The European Commission has just approved a biotech corn variety for human consumption in Western Europe's 25 countries. The EC also says that individual countries cannot block farmers from growing approved crop varieties. In effect, the EU is finally surrendering to the reality that genetically engineered crops are safe and effectively regulated.
Environmental activists all over the world must be crying into their fair-trade, organic coffee and wondering what their next fundraising scare will be.
The EC's decision effectively ends a "biotech war" between the U.S., which pioneered biotech crops, and Europe, where Greenpeace and other prominent eco-groups call them "Frankenfoods." The activists have claimed for years that biotech crops would poison people, create new food allergies, and unleash "superweeds" that would overwhelm the natural environment. None of this has happened.
European governments, particularly their environmental ministers, contributed heavily to consumer fears by echoing all but the most ludicrous claims of the activists. The European Union also officially blocked imports of biotech commodities, lending further support to the notion that they posed health and environmental risks. When the EU required all genetically-modified foods to be prominently labeled, supermarkets simply yanked them from shelves rather than lose customers.
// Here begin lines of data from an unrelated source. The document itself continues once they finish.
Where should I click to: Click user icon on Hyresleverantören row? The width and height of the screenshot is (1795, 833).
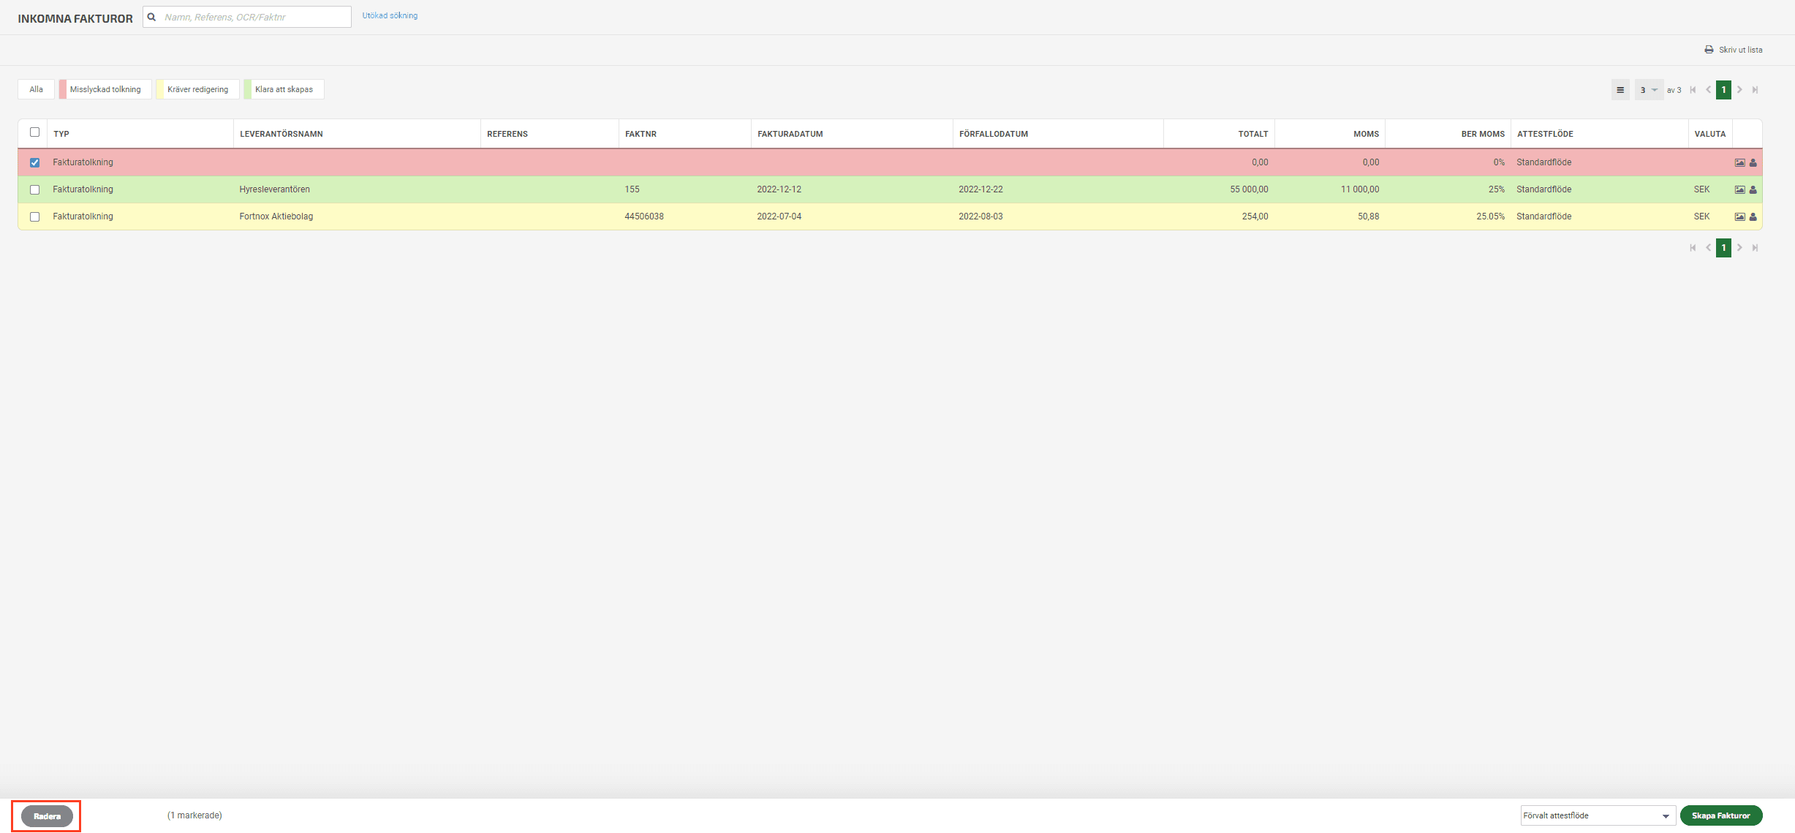click(1753, 189)
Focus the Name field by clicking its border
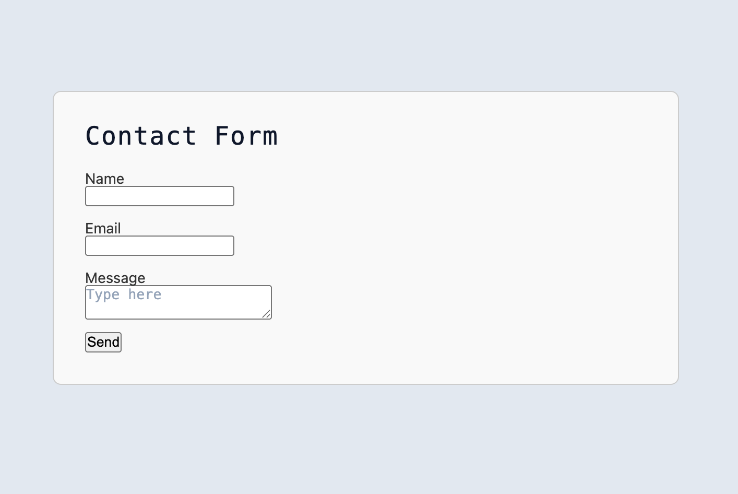The image size is (738, 494). [159, 186]
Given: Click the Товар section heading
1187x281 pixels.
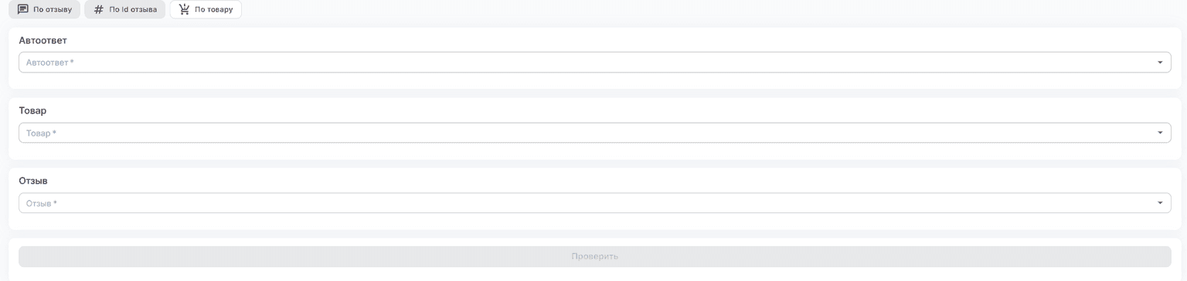Looking at the screenshot, I should pos(32,111).
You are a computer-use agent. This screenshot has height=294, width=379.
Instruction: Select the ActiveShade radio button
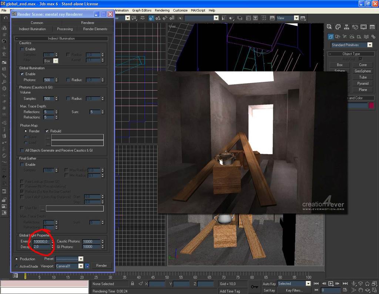click(16, 266)
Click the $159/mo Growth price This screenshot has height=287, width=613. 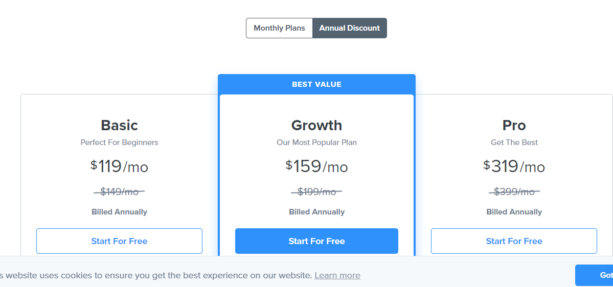click(x=316, y=166)
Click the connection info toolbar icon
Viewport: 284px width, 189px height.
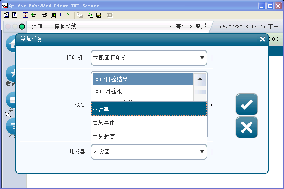pyautogui.click(x=15, y=15)

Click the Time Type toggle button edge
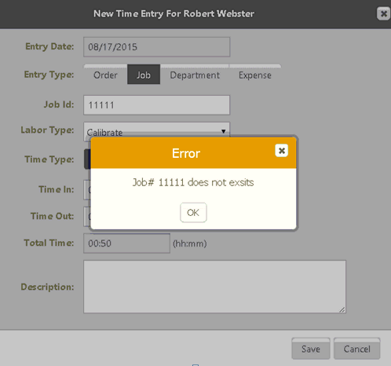click(87, 159)
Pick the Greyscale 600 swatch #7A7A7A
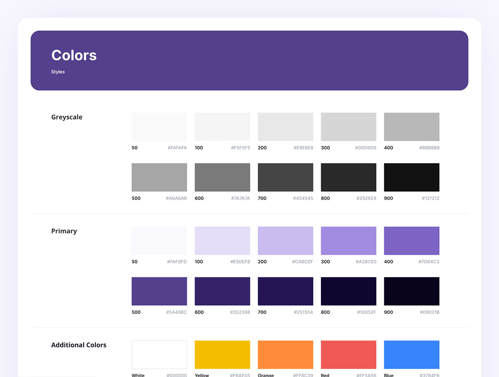Viewport: 499px width, 377px height. pyautogui.click(x=222, y=177)
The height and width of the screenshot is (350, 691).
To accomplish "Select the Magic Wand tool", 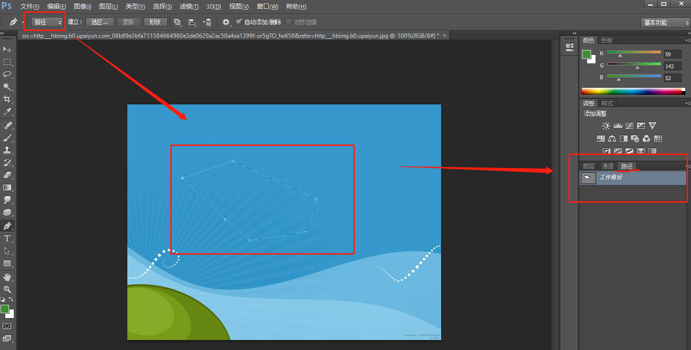I will [x=8, y=87].
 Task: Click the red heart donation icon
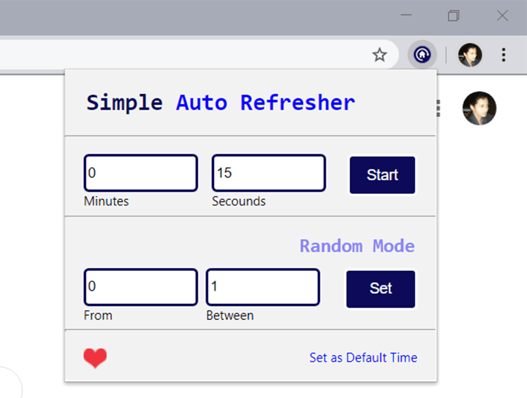[x=95, y=357]
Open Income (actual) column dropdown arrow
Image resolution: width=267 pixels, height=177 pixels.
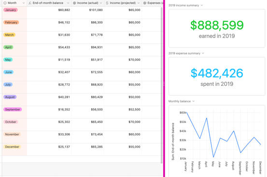pos(101,3)
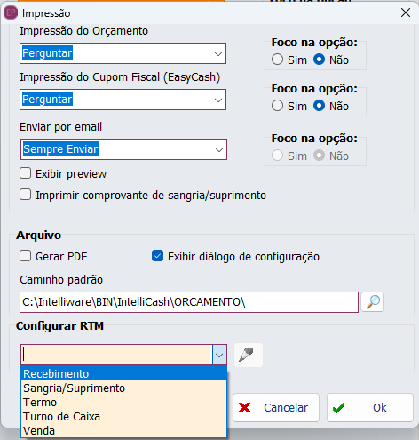Click the red X icon on Cancelar

(x=244, y=408)
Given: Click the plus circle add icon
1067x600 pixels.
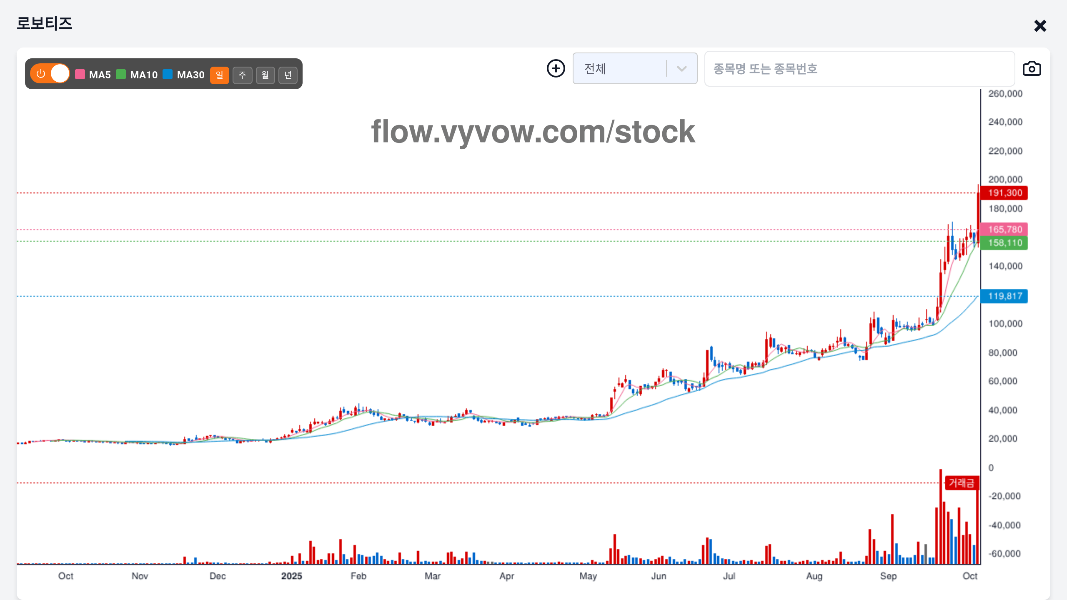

Both the EU and member governments have contributed sizeable funds to activist groups that claimed the gene-modified crops were risky. Sometimes the government support was even noted on the activist's anti-biotech leaflets, lending a clear impression that the governments agreed with the activists' danger claims.
The ugliest attack in the biotech war was actually launched against poor famine victims in southern Africa after the drought of 2002. European activists, including Jesuit priests, told African governments that American corn donated as food aid was "poison." Many African officials refused to distribute the corn, even to people so desperate for something to eat they were boiling poisonous roots.
The President of Zambia personally ordered thousands of tons of American corn-the same corn we eat in our corn flakes and taco chips-deported from his country despite the food crisis.
The EC's latest decision effectively ends the transatlantic biotech war. The newly approved corn is herbicide-tolerant, which allows farmers to more effectively control weeds and reduce soil erosion.
Many countries, including China, Canada, India, Argentina, and South Africa are already growing genetically modified crops extensively. For example, nearly 60% of China's cotton is biotech. In fact, one fourth of all the world's fields of corn, soybeans, cotton, and canola are now biotech.
The EC's decision means that American farmers can now plant approved biotech varieties without fear of government trade barriers in important European trade markets. Monsanto already has an herbicide-tolerant wheat variety ready for launch. U.S. wheat growers asked them not to market it in the face of the EU boycott.
Biotech potatoes that resist the ravenous potato beetle and the deadly late blight that caused the Irish Potato Famine have also been developed-some by universities-but were pulled from, or never put on, the market for fear consumers might boycott the French fries and chips.
Such boycott fears will now recede, though activist groups have a long history of repeating charges even after they have been refuted by reality. Millions of Americans, for example, still believe that farm pesticides cause human cancer-even though the U.S. government, American Cancer Institute and the American Medical Association have dismissed such concerns.
We can be sure that despite the acceptance of biotech crops in Europe, the eco-groups will come up with a new scare. After all, sharks drown if they stop swimming.